NAU Department of Educational Leadership Rural Schools Resource Center (NAURRC)
Hot Topics and Current Research
What do Letter Grades Tell Us?
By Mr. Sean E. Rickert, Superintendent, Pima USD & ARSA
President-Elect
What do Letter Grades tell us?
Nothing. Next Question.
But seriously, for education leaders there may be something to be learned from understanding the history of letter grades, what they can tell us about the quality of schools and what they mean. They don’t mean what people think they mean, and that is why they really don’t mean much. When people think an indicator means one thing, and it doesn’t mean what they think, the real meaning is likely to be lost.
Understanding education policies in Arizona is remarkably simple. Arizona is a parental choice state. Every parent of a school age child decides where to send their child for educational services. Most choose a traditional public school. Many choose a charter school, and some select to homeschool their children. Lastly, a few choose private schools. In 2000, as part of a proposal to boost funding for schools through an education sales tax the voters enacted an accountability system. This created a set of tools to assess school quality and guide parents as they made choices within the educational marketplace. Schools were labeled, “Highly Effective” to “Failing” based on how well students performed on the state standardized test. In 2010 the descriptive labels were exchanged for letter grades A through F. Grades were based on the percentage of students testing well on the Arizona Instrument to Measure Standards (AIMS). The percentage of students passing was coupled with the percentage of students achieving a year's progress. Emphasis was also given to subgroups of students including the disabled, the poor, the non-English speakers, and the poor performers. In 2015, Arizona transitioned from AIMS to a new test more closely aligned with the National Assessment of Educational Progress (NAEP). Where 70% of students tested “Proficient” on AIMS only 30% passed the new Arizona Measure of Educational Readiness Informing Teaching (AzMERIT). This dramatic shift created a need for a new system for measuring school quality, so parents could understand where they should send their children.
Governor Ducey set the task to the State Board of Education who in turn formed an Ad Hoc committee to revamp the way we measure school performance. The committee included representatives from traditional public schools and charters as well education policy experts. Their charge was to study accountability systems in other states and report back to the state board with a system for labeling schools. The system was expected to be based primarily on student level data that could be independently verified. It should also minimize the correlation between socioeconomic status (SES) and school quality. Schools shouldn’t be seen as doing well simply because their students were wealthy.
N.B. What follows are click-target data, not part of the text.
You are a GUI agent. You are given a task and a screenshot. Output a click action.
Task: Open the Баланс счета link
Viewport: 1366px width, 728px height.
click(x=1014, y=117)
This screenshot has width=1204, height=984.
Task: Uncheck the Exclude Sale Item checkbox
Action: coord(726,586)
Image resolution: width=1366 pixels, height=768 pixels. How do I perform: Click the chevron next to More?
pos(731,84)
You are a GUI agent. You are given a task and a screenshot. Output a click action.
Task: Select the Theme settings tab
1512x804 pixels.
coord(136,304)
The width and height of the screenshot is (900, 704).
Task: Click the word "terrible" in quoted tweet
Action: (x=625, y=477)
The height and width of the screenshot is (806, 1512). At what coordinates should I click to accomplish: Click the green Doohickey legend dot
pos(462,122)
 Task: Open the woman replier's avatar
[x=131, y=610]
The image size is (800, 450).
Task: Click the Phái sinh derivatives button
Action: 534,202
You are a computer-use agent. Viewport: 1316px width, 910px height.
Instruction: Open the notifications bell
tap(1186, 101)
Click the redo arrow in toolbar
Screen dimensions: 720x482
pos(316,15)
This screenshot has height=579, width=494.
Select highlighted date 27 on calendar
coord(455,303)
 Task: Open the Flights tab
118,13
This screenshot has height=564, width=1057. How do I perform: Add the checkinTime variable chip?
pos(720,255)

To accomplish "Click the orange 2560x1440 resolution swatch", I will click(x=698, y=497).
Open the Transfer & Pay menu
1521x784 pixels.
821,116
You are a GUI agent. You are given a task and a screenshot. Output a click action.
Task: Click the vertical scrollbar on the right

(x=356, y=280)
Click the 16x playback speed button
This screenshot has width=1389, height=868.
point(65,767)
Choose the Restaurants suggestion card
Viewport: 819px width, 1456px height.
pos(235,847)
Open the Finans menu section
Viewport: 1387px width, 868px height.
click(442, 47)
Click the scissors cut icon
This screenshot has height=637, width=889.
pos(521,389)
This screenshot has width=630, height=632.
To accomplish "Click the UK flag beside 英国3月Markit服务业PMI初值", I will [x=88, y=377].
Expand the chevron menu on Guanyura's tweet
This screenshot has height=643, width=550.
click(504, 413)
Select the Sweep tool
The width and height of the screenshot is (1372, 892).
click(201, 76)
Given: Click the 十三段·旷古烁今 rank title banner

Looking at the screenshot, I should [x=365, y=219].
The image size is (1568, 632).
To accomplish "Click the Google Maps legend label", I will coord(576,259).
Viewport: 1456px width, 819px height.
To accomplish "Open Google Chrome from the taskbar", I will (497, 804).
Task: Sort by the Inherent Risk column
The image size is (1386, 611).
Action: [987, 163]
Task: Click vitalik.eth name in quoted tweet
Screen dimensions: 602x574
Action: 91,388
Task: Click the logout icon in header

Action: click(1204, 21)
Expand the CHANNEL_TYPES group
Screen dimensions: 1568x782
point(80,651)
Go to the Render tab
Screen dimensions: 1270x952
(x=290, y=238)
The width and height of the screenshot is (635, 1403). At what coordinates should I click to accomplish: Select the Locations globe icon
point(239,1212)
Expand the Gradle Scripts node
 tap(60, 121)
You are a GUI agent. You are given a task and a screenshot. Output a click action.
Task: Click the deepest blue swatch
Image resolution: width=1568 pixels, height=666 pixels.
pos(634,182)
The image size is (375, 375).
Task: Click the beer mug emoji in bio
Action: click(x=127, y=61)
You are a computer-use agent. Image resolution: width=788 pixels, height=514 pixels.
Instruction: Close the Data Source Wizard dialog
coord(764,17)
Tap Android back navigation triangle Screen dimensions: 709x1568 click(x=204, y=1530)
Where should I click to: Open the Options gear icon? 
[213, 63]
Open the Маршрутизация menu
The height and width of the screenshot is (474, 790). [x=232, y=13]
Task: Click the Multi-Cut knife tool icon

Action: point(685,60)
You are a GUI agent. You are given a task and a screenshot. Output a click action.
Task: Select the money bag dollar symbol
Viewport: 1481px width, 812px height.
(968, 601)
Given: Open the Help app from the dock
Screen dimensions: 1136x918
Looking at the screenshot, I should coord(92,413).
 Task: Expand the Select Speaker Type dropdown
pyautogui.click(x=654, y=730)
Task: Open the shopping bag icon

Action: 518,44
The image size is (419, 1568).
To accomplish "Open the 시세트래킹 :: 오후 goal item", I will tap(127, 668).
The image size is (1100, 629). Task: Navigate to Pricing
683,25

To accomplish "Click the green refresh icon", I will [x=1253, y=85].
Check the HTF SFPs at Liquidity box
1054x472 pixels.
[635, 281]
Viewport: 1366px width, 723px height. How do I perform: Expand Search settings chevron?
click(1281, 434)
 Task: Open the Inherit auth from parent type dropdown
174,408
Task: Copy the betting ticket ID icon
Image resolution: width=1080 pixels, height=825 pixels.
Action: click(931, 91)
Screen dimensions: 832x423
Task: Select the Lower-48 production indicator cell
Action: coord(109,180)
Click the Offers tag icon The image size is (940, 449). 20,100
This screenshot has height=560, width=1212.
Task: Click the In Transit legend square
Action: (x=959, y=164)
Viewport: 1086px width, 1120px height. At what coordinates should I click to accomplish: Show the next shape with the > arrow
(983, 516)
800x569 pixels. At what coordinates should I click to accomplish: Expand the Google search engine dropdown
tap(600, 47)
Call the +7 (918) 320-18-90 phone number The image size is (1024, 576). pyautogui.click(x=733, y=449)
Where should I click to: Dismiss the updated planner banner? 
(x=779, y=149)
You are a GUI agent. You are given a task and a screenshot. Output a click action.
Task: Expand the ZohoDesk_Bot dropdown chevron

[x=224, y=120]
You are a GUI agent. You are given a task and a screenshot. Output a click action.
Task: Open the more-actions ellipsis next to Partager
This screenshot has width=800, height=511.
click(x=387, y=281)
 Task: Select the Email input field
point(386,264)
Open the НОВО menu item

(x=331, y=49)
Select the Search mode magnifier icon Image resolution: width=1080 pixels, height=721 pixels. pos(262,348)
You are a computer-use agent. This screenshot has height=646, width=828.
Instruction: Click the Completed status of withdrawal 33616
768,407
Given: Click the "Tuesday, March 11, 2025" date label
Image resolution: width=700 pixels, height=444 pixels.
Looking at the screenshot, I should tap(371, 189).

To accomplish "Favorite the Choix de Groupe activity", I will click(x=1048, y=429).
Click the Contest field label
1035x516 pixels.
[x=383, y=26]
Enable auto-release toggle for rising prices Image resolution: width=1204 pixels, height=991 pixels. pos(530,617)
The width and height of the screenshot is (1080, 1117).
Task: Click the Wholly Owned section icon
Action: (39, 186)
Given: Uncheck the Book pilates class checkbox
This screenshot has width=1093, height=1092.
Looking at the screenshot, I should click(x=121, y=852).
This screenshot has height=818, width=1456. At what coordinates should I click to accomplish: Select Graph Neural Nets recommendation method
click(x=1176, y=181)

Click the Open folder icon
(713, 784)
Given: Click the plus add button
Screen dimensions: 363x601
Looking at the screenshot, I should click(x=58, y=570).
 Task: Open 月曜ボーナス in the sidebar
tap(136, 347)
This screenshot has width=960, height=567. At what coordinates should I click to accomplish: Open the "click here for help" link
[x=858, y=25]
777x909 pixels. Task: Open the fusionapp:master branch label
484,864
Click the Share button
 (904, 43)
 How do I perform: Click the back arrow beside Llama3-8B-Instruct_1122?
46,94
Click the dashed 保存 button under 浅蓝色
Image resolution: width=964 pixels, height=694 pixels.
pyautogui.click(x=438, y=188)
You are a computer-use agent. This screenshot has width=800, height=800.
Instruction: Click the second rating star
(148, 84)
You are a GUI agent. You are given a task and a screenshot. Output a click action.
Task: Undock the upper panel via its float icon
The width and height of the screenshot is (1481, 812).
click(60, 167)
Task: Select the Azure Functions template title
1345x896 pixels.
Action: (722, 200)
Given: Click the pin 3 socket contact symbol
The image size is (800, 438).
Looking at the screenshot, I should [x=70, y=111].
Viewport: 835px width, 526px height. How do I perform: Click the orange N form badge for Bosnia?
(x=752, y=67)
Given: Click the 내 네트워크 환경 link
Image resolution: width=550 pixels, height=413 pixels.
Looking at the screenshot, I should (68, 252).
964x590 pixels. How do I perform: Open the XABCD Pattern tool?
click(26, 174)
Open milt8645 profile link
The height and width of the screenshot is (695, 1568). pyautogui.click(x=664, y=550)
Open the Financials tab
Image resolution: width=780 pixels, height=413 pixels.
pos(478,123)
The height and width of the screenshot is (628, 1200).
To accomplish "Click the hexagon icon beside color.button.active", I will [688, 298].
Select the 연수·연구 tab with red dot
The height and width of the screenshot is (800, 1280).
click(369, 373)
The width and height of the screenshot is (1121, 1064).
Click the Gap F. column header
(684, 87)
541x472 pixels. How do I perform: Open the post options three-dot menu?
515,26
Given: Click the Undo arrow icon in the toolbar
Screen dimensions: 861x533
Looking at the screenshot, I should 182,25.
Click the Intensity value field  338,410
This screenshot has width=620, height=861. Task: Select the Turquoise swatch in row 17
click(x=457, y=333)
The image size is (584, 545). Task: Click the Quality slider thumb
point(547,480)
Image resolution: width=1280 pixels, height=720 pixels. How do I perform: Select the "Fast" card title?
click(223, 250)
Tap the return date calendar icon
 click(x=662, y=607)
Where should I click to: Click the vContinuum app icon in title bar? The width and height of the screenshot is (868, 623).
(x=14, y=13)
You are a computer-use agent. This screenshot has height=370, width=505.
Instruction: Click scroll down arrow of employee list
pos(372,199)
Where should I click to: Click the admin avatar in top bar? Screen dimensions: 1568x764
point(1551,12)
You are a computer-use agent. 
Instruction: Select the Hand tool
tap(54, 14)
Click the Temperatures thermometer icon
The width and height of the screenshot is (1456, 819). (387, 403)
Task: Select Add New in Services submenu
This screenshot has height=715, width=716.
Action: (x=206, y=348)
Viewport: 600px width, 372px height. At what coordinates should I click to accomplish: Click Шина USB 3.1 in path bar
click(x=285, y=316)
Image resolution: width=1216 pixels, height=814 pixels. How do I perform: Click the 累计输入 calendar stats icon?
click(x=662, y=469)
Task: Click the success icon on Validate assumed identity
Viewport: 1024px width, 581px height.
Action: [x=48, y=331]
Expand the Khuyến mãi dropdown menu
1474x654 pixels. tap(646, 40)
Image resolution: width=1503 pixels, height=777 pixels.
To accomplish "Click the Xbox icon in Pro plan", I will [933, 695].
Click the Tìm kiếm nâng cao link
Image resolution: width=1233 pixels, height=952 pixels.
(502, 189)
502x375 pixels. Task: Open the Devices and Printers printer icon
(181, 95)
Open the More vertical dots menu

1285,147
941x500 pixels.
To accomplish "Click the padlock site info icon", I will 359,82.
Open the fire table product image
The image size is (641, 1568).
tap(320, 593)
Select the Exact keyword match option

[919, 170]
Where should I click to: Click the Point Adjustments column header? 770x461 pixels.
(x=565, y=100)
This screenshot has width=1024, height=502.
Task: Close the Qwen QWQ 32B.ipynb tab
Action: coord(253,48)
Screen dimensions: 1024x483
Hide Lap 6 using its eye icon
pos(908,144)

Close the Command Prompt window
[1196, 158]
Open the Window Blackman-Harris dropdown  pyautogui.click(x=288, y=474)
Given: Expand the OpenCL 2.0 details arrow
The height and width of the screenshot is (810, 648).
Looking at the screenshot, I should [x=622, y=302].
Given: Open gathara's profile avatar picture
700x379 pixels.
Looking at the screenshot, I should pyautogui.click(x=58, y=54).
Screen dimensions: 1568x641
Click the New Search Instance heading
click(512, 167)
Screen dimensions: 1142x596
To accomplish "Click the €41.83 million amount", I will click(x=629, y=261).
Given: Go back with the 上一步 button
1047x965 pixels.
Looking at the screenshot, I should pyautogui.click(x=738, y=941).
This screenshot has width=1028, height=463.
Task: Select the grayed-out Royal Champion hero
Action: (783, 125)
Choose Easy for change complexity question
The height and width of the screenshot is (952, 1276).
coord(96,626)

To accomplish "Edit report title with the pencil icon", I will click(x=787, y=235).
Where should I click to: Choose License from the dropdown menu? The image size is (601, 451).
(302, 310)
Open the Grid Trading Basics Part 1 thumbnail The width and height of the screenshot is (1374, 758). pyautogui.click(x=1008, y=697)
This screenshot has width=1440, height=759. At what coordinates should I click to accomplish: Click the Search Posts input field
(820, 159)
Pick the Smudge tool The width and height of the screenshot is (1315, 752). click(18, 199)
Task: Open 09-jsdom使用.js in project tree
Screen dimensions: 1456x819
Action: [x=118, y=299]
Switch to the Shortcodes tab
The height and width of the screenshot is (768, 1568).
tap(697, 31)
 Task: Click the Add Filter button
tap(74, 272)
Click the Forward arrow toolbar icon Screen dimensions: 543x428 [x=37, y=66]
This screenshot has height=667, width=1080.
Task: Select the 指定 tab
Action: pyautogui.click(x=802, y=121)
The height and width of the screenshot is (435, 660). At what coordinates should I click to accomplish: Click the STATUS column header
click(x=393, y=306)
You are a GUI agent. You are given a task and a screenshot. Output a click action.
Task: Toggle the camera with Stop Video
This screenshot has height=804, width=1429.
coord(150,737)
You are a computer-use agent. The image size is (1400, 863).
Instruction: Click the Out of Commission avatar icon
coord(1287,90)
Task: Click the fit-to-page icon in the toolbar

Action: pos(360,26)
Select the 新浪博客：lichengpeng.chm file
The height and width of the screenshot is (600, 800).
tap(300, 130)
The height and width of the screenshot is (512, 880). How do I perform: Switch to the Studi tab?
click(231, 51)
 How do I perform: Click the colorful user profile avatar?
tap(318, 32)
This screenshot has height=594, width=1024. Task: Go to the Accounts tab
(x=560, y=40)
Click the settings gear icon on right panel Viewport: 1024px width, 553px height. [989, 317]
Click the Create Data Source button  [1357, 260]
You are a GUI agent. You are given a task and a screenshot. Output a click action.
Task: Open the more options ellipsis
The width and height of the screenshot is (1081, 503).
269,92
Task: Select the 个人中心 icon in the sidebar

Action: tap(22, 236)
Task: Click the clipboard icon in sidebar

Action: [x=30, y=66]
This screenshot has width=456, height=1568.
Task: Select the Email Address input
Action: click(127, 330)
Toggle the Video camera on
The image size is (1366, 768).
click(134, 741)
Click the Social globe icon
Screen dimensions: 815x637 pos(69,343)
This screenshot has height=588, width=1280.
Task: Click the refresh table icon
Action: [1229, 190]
As if that wasn’t complicated enough, the committee was also saddled with the new requirements of the latest reauthorization of the Elementary and Secondary Education Act (ESEA) known as the Every Student Succeeds Act (ESSA). ESSA replaced the No Child Left Behind act and ensconced many of the accountability provisions the Obama Administration had incorporated into their NCLB waivers. These rules would provide important guidelines for Arizona’s new system. The committee was expected to create a simple to explain, valid measure of school quality that met the requirements of state and federal law.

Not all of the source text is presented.